→ **Task item**:
Begin at the line containing "Task: Open the date" in the records below, end at the line containing "The width and", and retype each line in that span exactly. No other line and no image should appear.

→ **Input records**:
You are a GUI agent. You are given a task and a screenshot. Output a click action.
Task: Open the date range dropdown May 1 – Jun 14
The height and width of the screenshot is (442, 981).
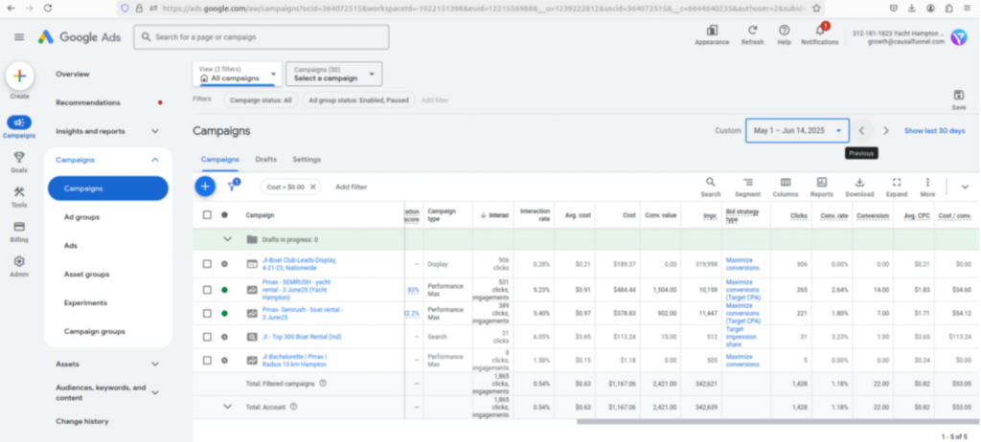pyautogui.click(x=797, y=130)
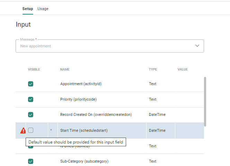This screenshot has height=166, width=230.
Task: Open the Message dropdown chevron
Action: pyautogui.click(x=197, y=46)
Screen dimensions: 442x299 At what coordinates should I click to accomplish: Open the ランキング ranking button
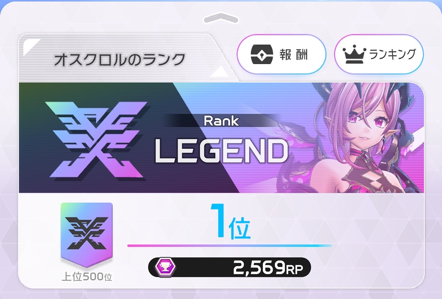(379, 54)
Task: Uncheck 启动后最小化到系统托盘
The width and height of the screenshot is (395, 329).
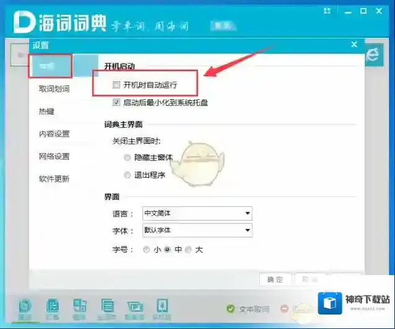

==

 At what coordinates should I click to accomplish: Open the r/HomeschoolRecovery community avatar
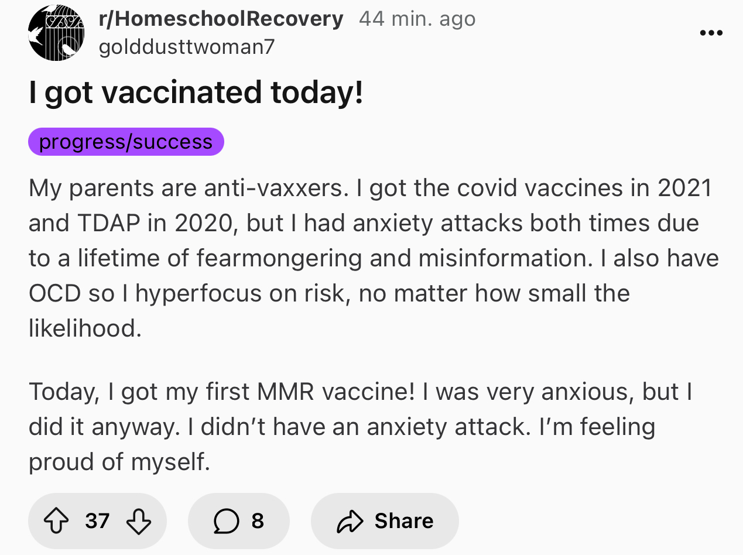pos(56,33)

→ **Written reply**:
Task: Open the date range dropdown May 1 – Jun 14
The height and width of the screenshot is (442, 981).
pyautogui.click(x=797, y=130)
This screenshot has height=166, width=230.
Task: Open the Message dropdown chevron
Action: pyautogui.click(x=197, y=46)
Screen dimensions: 442x299 At what coordinates should I click to accomplish: Open the ランキング ranking button
(379, 54)
Task: Uncheck 启动后最小化到系统托盘
The width and height of the screenshot is (395, 329).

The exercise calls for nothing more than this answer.